- [THE PROBLEM]:
Update the material by replacing "bottom chart" with "lower chart" and changing nothing else, then give it again without the pictures.

━━━━━ STORED ROWS ━━━━━

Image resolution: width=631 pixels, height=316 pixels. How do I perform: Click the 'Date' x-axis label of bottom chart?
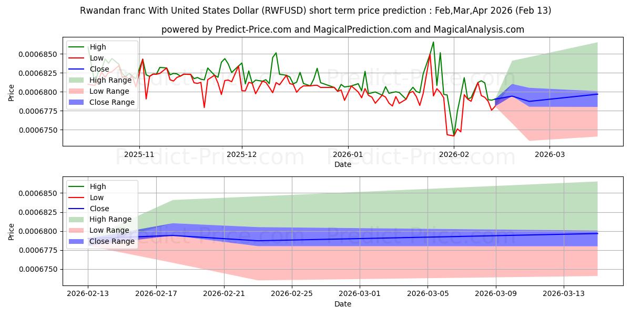(x=342, y=304)
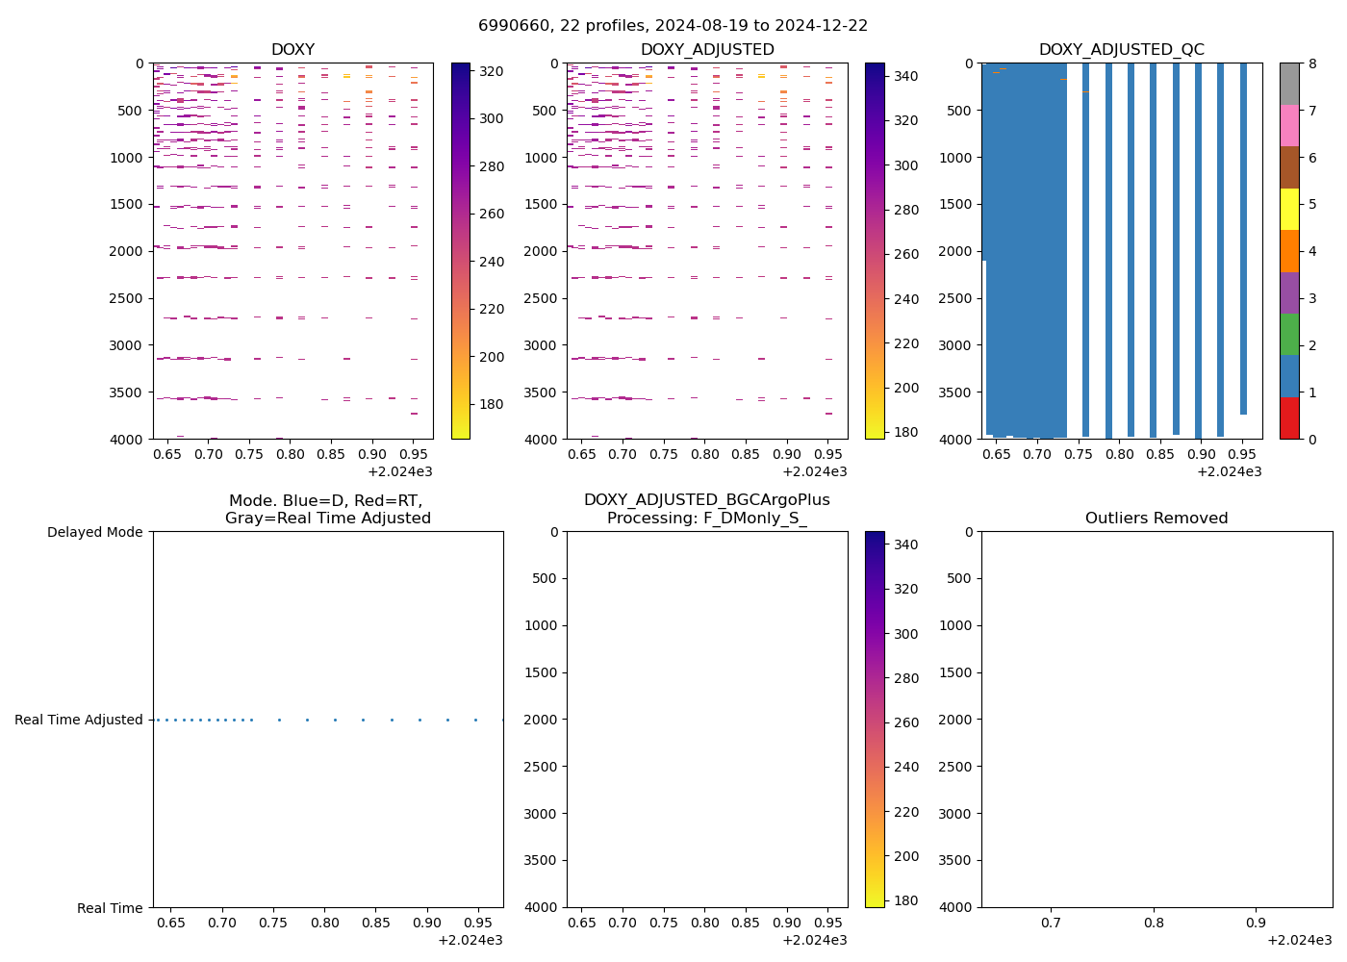Click the DOXY_ADJUSTED_BGCArgoPlus plot title
Viewport: 1347px width, 962px height.
(707, 500)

━━━━━

- [ANSWER BELOW]:
Image resolution: width=631 pixels, height=316 pixels. How do I perform: Click the 'Date' x-axis label of lower chart?
(x=342, y=304)
Click the DOXY_ADJUSTED_BGCArgoPlus plot title
Viewport: 1347px width, 962px height.
(707, 500)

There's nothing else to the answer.